Jean Pascal et Greg Leon, son gérant, et le promoteur Lou DiBella ont gagné l’enchère pour présenter le combat, mais les négociations n’ont pas encore abouti.
Jean Pascal, toujours aussi alerte, n’a pas niaisé avec le puck. Il m’a glissé dans la conversation que si ça ne fonctionnait pas, il allait affronter Joe Smith Jr. à New York. Pas compliqué. Simple comme tout.
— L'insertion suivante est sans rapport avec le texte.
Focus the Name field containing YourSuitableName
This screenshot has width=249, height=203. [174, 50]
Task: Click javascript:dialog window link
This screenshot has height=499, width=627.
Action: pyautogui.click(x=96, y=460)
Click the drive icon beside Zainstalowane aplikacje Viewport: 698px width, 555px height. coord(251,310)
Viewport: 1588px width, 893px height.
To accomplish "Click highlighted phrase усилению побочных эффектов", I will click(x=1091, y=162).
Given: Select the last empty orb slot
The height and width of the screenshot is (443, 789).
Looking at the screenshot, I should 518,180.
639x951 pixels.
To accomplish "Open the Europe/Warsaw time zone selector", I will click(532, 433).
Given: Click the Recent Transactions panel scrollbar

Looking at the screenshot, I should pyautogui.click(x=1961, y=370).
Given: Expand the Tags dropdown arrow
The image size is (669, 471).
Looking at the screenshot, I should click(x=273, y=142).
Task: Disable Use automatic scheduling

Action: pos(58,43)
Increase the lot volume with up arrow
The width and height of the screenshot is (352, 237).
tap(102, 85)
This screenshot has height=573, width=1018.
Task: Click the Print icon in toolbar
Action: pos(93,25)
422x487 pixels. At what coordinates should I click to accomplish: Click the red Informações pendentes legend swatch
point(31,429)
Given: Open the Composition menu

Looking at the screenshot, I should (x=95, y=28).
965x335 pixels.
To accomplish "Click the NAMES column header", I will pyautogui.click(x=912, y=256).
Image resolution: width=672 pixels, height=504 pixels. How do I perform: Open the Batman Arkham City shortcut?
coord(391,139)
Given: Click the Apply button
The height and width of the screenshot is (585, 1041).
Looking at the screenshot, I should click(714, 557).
Le Bon Dieu est bon pour l’humble prolétaire de l’information. Qui était ringside vendredi au casino ? Joe De Guardia, promoteur de Carlos Takam… et de Joe Smith : « Oui, je confirme que nous sommes en attente pour Jean Pascal. Si ça ne se règle pas pour Buatsi, on aimerait organiser un affrontement entre Jean Pascal et Joe Smith Jr. quelque part dans la région new-yorkaise. Joe a perdu contre Artur Beterbiev, mais il faut reconnaître que Beterbiev est dans une classe spéciale. En plus, tout a mal été pour Joe dans les semaines qui ont précédé le combat. Ce ne sont pas des excuses, mais c’est la vérité », de dire DeGuardia.